SHORT PROBLEM => Please recast the stretch of the records from the line containing "This screenshot has width=786, height=441." through the end of the records as a numbered list, leaving out any blank lines.

ITEMS =>
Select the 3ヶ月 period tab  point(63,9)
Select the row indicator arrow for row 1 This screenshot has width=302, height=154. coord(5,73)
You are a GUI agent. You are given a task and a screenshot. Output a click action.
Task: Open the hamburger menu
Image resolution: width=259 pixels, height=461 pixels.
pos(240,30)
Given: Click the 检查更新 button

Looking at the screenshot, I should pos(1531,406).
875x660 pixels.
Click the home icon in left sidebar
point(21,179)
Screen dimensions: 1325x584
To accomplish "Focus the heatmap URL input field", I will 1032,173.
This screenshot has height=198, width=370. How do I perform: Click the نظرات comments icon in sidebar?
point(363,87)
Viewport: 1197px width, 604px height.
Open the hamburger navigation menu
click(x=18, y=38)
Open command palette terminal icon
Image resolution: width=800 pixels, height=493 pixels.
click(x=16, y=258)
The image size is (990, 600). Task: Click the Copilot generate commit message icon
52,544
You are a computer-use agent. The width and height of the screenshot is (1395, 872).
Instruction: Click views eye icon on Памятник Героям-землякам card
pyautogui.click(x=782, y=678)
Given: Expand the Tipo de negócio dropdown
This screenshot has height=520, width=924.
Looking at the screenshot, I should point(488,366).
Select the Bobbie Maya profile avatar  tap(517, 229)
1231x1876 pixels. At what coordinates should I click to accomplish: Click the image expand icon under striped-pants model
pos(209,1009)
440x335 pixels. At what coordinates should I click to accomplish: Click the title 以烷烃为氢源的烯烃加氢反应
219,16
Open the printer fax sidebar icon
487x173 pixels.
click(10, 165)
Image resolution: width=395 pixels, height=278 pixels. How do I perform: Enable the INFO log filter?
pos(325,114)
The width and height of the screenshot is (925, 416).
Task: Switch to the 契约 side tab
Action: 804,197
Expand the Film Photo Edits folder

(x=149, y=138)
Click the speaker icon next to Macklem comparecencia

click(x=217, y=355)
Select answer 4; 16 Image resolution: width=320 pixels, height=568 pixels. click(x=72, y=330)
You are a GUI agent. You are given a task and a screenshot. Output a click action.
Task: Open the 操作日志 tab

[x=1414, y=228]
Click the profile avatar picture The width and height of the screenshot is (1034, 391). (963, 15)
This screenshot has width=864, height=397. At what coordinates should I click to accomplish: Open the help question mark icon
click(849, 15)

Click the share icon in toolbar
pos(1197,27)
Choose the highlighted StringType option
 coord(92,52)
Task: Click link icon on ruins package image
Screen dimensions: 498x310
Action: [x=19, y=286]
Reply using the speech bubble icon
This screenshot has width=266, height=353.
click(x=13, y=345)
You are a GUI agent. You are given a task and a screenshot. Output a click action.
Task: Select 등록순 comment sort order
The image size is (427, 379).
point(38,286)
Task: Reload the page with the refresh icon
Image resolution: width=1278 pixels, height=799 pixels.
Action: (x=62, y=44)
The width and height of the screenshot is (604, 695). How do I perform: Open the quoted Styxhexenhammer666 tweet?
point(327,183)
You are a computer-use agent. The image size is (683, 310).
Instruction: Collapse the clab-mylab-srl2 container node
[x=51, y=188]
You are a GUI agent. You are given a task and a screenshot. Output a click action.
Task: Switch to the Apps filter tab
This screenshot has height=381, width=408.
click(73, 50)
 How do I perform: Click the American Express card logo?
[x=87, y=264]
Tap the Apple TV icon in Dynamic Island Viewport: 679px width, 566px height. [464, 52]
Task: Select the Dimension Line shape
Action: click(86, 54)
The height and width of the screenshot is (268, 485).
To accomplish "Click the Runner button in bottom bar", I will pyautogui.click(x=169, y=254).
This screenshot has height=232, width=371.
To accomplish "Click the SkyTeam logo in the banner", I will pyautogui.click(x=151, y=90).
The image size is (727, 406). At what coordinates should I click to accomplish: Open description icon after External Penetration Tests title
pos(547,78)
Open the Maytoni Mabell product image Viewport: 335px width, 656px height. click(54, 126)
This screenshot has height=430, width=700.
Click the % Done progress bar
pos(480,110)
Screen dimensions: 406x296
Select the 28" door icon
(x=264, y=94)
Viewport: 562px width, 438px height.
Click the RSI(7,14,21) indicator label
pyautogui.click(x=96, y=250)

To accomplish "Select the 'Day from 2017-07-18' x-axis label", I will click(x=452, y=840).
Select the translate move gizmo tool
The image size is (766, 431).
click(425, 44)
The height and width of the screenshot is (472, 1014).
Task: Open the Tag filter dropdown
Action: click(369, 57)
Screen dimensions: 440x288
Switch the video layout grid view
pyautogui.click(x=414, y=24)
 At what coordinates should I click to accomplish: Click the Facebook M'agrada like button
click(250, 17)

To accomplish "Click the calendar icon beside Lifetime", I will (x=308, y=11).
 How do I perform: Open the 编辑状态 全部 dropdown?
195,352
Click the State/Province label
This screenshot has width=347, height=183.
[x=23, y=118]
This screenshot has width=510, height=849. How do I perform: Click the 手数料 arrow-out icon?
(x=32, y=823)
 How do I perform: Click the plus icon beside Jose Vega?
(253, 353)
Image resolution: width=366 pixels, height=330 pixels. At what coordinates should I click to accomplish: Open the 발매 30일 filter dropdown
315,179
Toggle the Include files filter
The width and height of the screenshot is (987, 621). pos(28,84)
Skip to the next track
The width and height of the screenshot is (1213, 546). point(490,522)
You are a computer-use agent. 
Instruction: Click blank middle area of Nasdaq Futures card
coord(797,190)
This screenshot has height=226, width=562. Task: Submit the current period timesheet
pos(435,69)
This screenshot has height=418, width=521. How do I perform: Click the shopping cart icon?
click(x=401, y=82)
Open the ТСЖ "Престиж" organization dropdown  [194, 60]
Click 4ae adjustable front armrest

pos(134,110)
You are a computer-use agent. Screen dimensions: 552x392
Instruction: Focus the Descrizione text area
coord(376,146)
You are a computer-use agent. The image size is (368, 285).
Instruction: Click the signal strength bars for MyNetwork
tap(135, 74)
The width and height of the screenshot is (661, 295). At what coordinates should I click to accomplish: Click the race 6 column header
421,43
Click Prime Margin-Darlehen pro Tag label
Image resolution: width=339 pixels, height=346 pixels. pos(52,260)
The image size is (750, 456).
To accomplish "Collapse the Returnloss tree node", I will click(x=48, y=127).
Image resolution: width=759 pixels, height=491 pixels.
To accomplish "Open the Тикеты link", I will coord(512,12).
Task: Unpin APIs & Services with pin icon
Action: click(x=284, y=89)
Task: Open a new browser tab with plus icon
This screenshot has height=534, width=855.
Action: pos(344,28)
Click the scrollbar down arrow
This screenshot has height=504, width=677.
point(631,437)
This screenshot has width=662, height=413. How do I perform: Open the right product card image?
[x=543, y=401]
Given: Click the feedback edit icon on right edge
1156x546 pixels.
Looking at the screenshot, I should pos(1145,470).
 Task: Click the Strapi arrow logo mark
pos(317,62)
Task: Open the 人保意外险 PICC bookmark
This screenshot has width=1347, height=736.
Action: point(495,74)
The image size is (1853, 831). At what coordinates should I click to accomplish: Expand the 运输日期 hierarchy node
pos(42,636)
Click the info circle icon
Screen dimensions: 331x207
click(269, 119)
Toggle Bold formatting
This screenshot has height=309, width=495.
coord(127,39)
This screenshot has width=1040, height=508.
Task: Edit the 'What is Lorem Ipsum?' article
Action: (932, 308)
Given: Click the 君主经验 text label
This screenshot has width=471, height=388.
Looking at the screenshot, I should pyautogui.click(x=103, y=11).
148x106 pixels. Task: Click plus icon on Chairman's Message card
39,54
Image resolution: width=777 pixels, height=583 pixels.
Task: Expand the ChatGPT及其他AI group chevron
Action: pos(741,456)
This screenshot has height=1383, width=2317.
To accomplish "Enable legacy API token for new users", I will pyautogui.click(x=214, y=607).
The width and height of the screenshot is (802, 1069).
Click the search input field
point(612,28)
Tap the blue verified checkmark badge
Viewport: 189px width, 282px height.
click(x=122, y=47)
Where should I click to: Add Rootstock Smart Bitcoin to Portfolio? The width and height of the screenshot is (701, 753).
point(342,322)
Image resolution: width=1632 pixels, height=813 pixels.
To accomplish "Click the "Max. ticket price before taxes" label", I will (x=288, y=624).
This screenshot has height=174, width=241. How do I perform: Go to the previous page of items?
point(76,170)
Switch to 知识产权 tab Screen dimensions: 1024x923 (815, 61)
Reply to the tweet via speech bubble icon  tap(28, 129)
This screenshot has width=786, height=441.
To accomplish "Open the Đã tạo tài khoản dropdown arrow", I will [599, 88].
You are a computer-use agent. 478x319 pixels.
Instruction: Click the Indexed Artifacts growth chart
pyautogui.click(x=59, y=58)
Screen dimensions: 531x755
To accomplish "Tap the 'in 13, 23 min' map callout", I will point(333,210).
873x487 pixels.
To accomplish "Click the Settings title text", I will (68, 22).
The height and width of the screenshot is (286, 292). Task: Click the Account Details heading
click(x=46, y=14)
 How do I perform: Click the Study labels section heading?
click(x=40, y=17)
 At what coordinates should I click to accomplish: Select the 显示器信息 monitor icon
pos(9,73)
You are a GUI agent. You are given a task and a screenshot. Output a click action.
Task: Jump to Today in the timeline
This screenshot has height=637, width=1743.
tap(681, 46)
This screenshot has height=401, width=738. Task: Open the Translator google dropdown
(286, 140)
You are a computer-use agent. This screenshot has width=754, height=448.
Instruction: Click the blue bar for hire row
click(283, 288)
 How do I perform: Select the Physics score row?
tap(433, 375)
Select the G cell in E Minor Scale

CORRECT RESULT =>
1. This screenshot has width=786, height=441.
2. To accomplish "Open the Đã tạo tài khoản dropdown arrow", I will [599, 88].
3. You are a computer-use agent. 478x319 pixels.
4. Instruction: Click the Indexed Artifacts growth chart
5. pyautogui.click(x=59, y=58)
6. Screen dimensions: 531x755
7. To accomplish "Tap the 'in 13, 23 min' map callout", I will point(333,210).
8. 873x487 pixels.
9. To accomplish "Click the Settings title text", I will (68, 22).
10. The height and width of the screenshot is (286, 292). Task: Click the Account Details heading
11. click(x=46, y=14)
12.  How do I perform: Click the Study labels section heading?
13. click(x=40, y=17)
14.  At what coordinates should I click to accomplish: Select the 显示器信息 monitor icon
15. pos(9,73)
16. You are a GUI agent. You are given a task and a screenshot. Output a click action.
17. Task: Jump to Today in the timeline
18. This screenshot has height=637, width=1743.
19. tap(681, 46)
20. This screenshot has height=401, width=738. Task: Open the Translator google dropdown
21. (286, 140)
22. You are a computer-use agent. This screenshot has width=754, height=448.
23. Instruction: Click the blue bar for hire row
24. click(283, 288)
25.  How do I perform: Select the Physics score row?
26. tap(433, 375)
27. Select the G cell in E Minor Scale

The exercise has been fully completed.